== Written exercise 1 ==
Transcribe the part of the digital wellness text starting with "What (hard) steps" and going on through "health or anxiety.".

== Page text ==
There are many others! You could likely finish the list yourself.

How does digital wellness free your child from anxiety?

Digital wellness and anxiety cannot co-exist. For example, if you can leave your phone and go out and play, you’ll not be constantly anxious to stop play and get back to it or keep wanting to check a message.

Again, if you start to understand how filters make people look the way they think they should look, you won’t anxiously check your looks all the time.

If you can enjoy time with family, knowing they’ll make it fun for you too, you wont be anxious about not having a game or film to fiddle with while on a day out.

However, this isn’t an all-or-nothing issue! “Lack of digital wellness” and “anxiety” tend to join forces powerfully towards the mid-to-extreme end of phone usage. There’s plenty of time before then!

So – here are a few things we can start doing from an early age to maintain a gap between digital health and digital anxiety:

  • We can help them stop things growing to that level by allowing them some (monitored) time on it. Best not to use it as a reward or punishment because this defeats the aim of healthy use!
  • We can talk about needing good quality sleep and how the light emitted by the device prevents their body getting ready for sleep – so bedroom use is limited. 
  • We enable discussions so they learn gradually about how devices can become an addiction, like alcohol and drugs, or chocolate ginger biscuits (or whatever!).

And that’s the thing. Denial feeds addiction. 

If we make it “no devices”, the yearning and anxiety attached to digital stuff grows. Well, we wouldn’t accept that for ourselves, so it won’t work for our kids either!

The aim is to ensure 

  • device use is healthy, and
  • a choice can be made.

Do we want our children to have digital wellness or anxiety? Can we help our children accept, understand and willingly deploy this choice as they grow up?

Difficult questions! 

However, they can’t escape the digital world, so we need to establish this gap, this choice, early on and reinforce it as they grow up.

What (hard) steps can we take to give our children the gift of a choice between digital wellness or anxiety?

1 Show your child you understand how they feel about their phones or devices

They’ve grown up with them, after all, whereas many of us have lived at least partly with lesser access.

Ask about their perspective on it – what it means to them – and let this lead your conversation at suitable times about the need for boundaries and safety and making a choice between their digital health or anxiety.

Rows of pointing data
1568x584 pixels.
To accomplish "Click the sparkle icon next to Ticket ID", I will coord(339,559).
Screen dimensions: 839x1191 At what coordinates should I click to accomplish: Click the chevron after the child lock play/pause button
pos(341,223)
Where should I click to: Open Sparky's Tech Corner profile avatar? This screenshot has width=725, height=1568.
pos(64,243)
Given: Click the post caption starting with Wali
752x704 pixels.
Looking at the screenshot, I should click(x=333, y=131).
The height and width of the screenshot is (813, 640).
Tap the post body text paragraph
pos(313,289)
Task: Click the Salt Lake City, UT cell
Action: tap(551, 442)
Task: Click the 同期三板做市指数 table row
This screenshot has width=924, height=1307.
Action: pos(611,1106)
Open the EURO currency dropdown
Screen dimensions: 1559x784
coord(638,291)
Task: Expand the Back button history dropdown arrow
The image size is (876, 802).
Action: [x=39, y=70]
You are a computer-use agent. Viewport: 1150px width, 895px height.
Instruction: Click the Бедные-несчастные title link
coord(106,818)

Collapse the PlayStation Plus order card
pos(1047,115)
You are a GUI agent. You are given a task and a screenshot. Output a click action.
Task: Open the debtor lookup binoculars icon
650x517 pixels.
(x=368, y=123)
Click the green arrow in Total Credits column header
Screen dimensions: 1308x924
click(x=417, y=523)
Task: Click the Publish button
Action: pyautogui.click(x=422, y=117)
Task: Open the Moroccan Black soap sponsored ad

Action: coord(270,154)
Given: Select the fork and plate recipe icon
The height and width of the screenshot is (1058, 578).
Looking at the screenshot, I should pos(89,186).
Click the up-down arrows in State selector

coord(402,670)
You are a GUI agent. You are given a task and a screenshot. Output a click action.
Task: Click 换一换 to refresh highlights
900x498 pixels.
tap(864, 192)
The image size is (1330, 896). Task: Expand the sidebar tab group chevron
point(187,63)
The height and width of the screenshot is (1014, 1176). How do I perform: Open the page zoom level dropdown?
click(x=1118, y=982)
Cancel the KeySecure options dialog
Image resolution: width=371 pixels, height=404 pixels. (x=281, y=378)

== Written exercise 2 ==
In the entries above, rewrite the lines starting with the line with "Collapse the PlayStation Plus order card" and going on through the line with "Action: coord(270,154)", with "Open" replaced by "Launch" and nothing else changed. Give only those lines.

== Exercise output 1 ==
What (hard) steps can we take to give our children the gift of a choice between digital wellness or anxiety?

1 Show your child you understand how they feel about their phones or devices

They’ve grown up with them, after all, whereas many of us have lived at least partly with lesser access.

Ask about their perspective on it – what it means to them – and let this lead your conversation at suitable times about the need for boundaries and safety and making a choice between their digital health or anxiety.

== Exercise output 2 ==
Collapse the PlayStation Plus order card
pos(1047,115)
You are a GUI agent. You are given a task and a screenshot. Output a click action.
Task: Launch the debtor lookup binoculars icon
650x517 pixels.
(x=368, y=123)
Click the green arrow in Total Credits column header
Screen dimensions: 1308x924
click(x=417, y=523)
Task: Click the Publish button
Action: pyautogui.click(x=422, y=117)
Task: Launch the Moroccan Black soap sponsored ad

Action: coord(270,154)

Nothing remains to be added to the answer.